Vanini, Giulio Cesare (Taurisano, Lecce 1585 – Tolosa 1619), filosofo italiano. Compiuti gli studi presso le università di Napoli e di Padova, viaggiò a lungo in Italia e in Europa, soggiornando in Inghilterra, in Germania e in Francia, in particolare a Lione, dove pubblicò l’Anfiteatro dell’eterna provvidenza (1615), e a Parigi, dove uscirono i Dialoghi sui meravigliosi misteri della natura, regina degli dei e dei mortali (1616). Entrambe le opere, ispirate all’aristotelismo di matrice averroistica, gli valsero la fama di ateo e libertino. Trasferitosi in Spagna, a Tolosa, nel 1618 fu arrestato dall’Inquisizione con l’accusa di eresia e ateismo: venne riconosciuto colpevole e giustiziato l’anno seguente.

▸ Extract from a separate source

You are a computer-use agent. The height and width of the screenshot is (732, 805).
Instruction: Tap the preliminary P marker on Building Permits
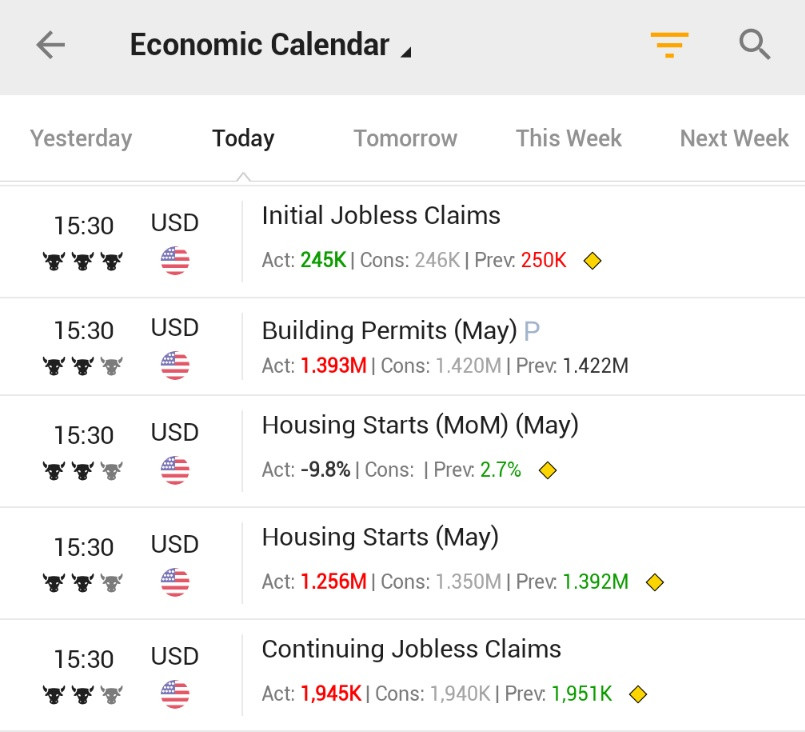click(531, 331)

Avverso alle speculazioni metafisiche della scolastica, Vanini si confrontò con temi e problemi del naturalismo rinascimentale, in particolare col pensiero di Pomponazzi, elaborando una radicale forma di immanentismo che nega sia l’immortalità dell’anima, ricondotta alla sua origine materiale, sia l’onnipotenza e l’autonomia di Dio, identificato con la natura.